→ Records supplied:

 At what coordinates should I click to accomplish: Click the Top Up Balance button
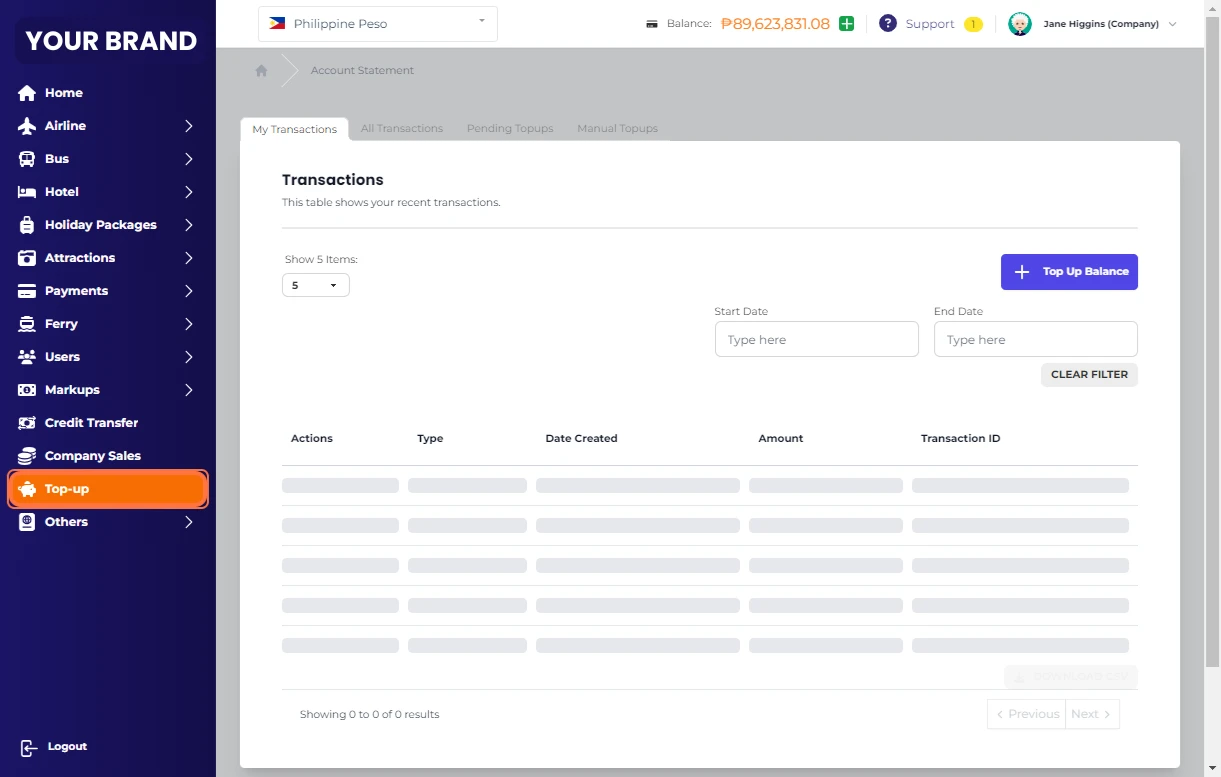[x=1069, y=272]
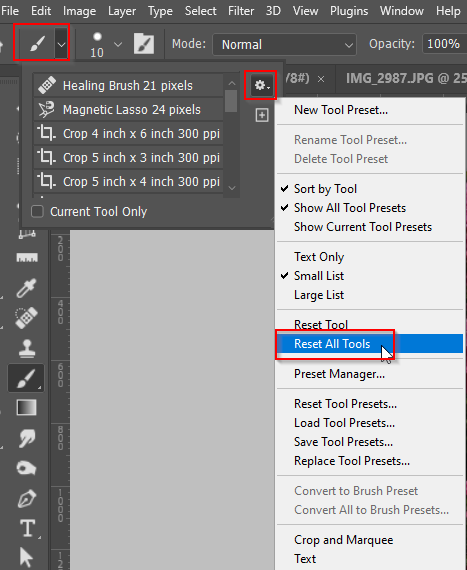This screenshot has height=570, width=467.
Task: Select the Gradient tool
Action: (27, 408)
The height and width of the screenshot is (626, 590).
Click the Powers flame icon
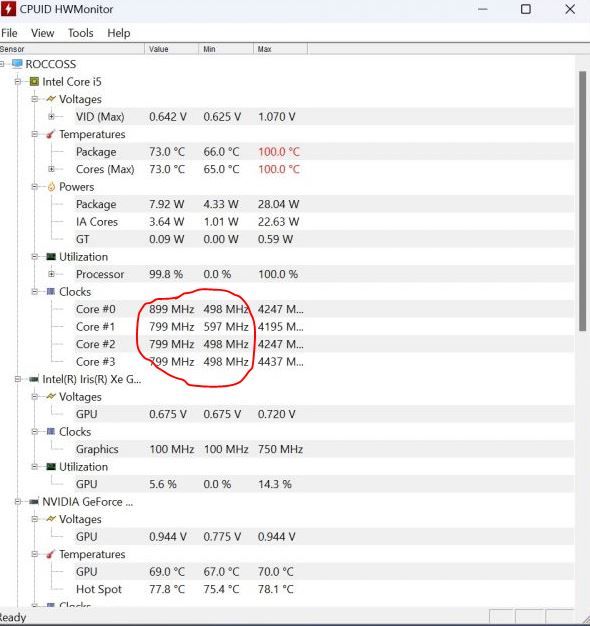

--

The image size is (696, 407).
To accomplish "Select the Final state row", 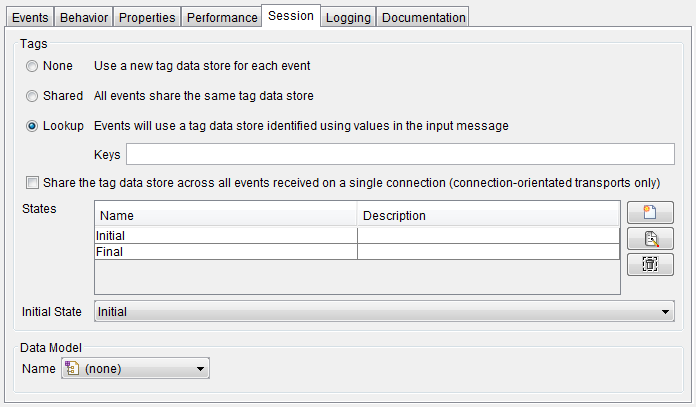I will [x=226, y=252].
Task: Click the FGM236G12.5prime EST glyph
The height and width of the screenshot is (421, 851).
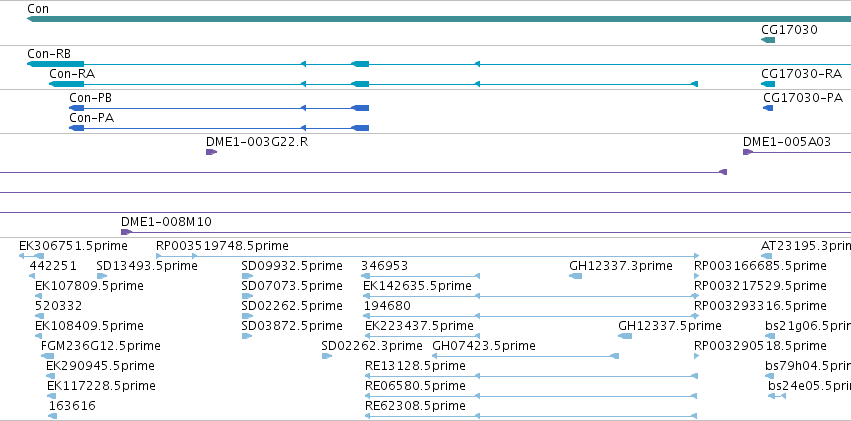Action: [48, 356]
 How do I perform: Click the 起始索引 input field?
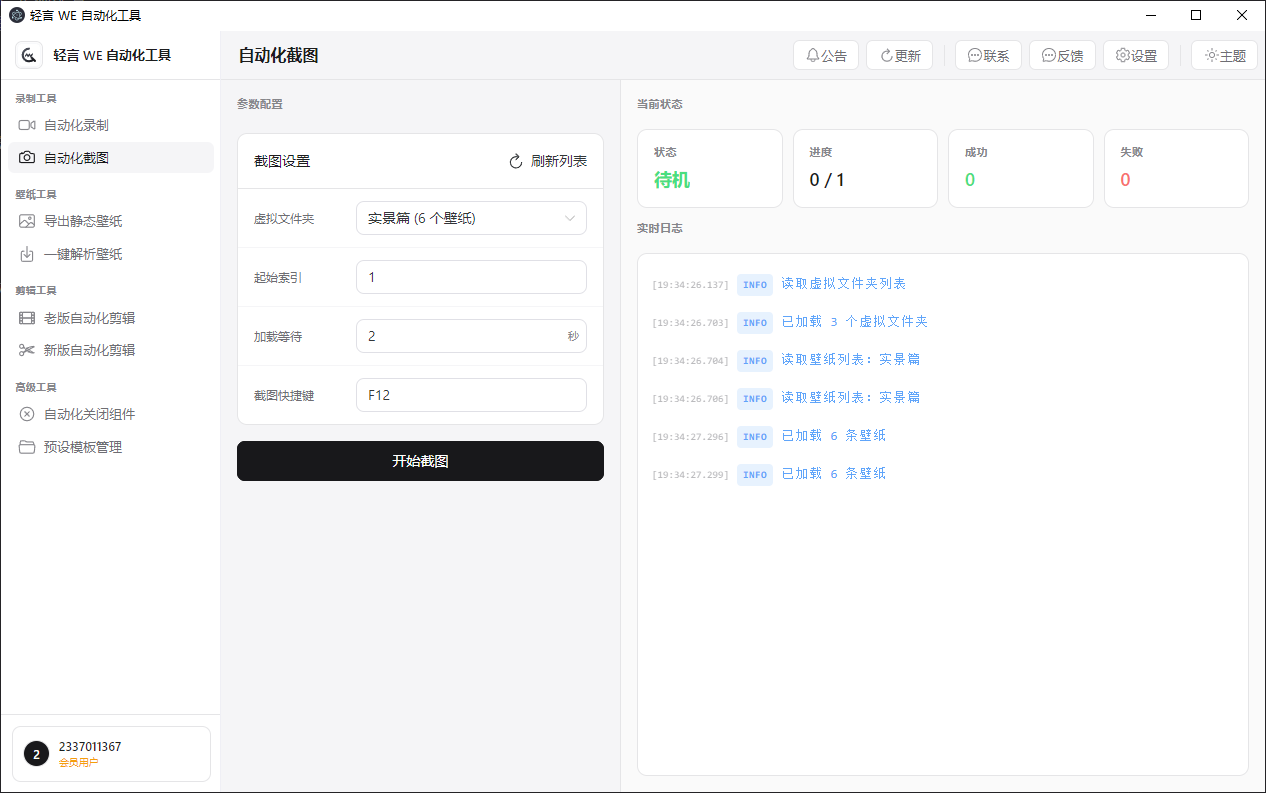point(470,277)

==

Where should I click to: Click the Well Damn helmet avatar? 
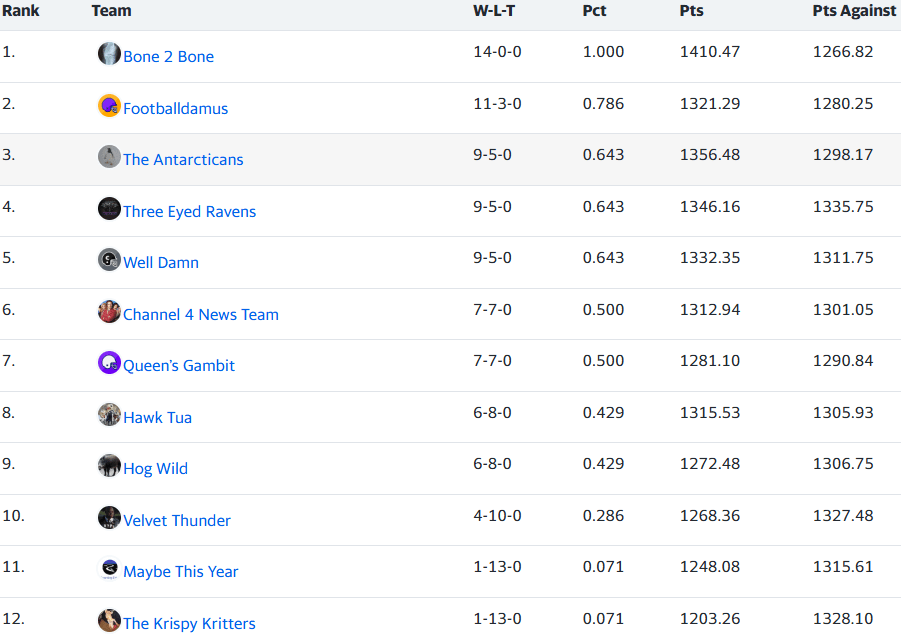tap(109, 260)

→ Exercise requirements: For this task, return exactly the stretch of the listing above from the line with "At what coordinates" through the line with "Click the Powers flame icon", inclusive and without pictures.

→ Task response:
 At what coordinates should I click to accomplish: Click the Top Up Balance button
[x=1069, y=272]
This screenshot has height=570, width=467.
Task: Select the Gradient tool
Action: (27, 408)
The height and width of the screenshot is (626, 590).
Click the Powers flame icon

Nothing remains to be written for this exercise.